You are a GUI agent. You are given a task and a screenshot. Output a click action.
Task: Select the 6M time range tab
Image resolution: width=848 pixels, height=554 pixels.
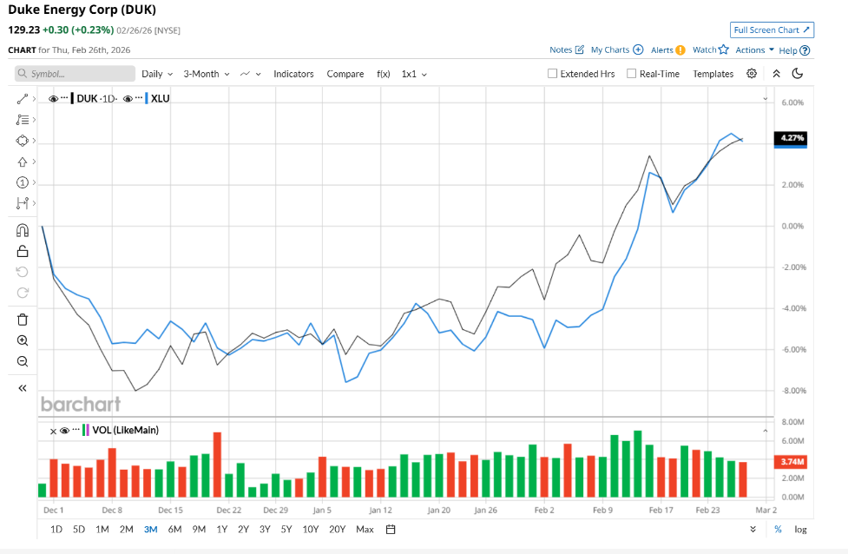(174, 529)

* * *

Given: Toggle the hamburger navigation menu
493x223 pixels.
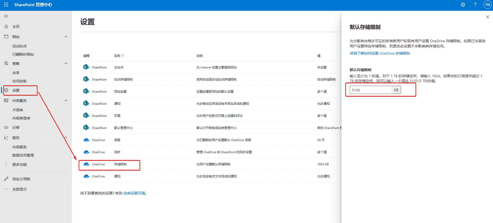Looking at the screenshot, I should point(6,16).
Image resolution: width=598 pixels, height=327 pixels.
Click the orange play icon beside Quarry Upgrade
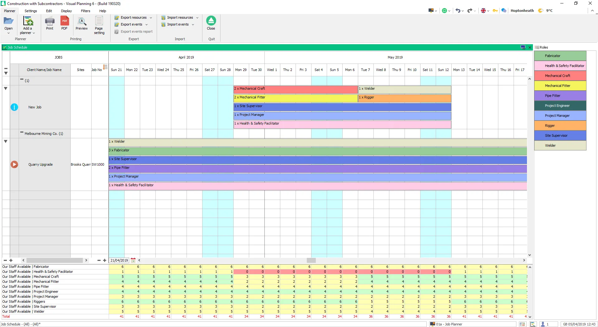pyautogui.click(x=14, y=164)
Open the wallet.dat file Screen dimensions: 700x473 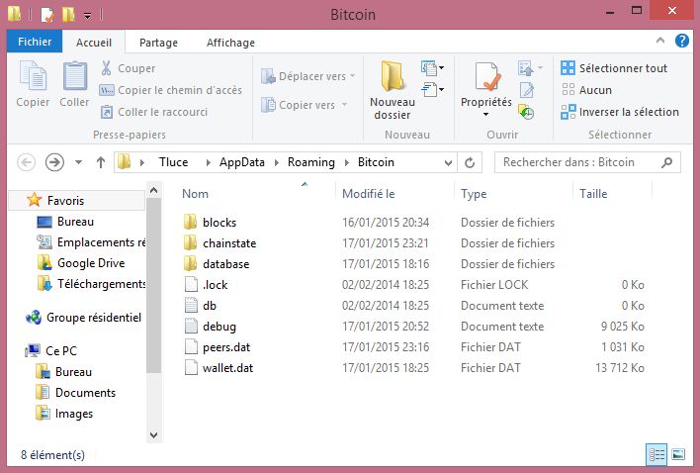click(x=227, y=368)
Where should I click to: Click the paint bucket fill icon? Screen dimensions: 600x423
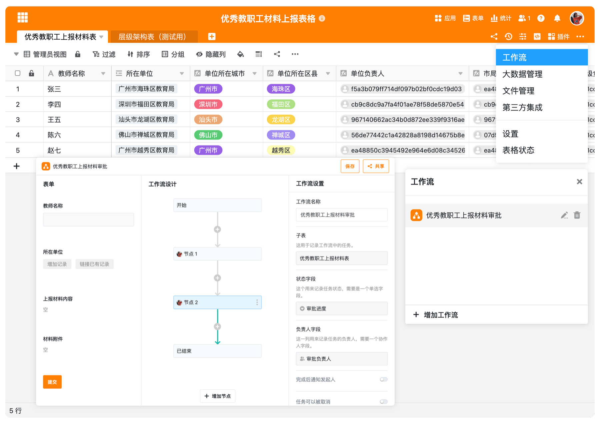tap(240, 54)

...

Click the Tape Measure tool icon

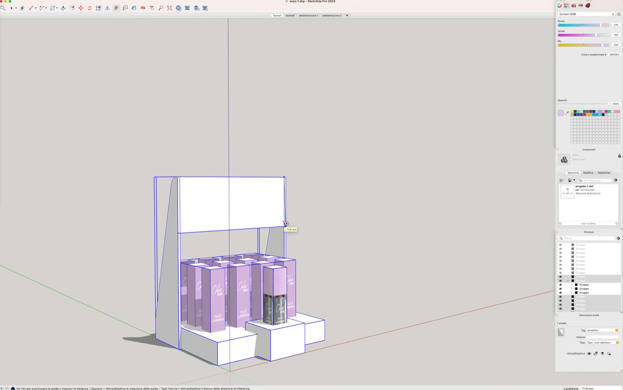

Stated problem: Please reproduce the part of the listing that opens with the line containing "Given: Toggle the hamburger navigation menu" and closes with the line containing "pyautogui.click(x=14, y=164)", both lines included. Leave the pictures out.

Expected answer:
Given: Toggle the hamburger navigation menu
493x223 pixels.
Looking at the screenshot, I should point(6,16).
Image resolution: width=598 pixels, height=327 pixels.
Click the orange play icon beside Quarry Upgrade
pyautogui.click(x=14, y=164)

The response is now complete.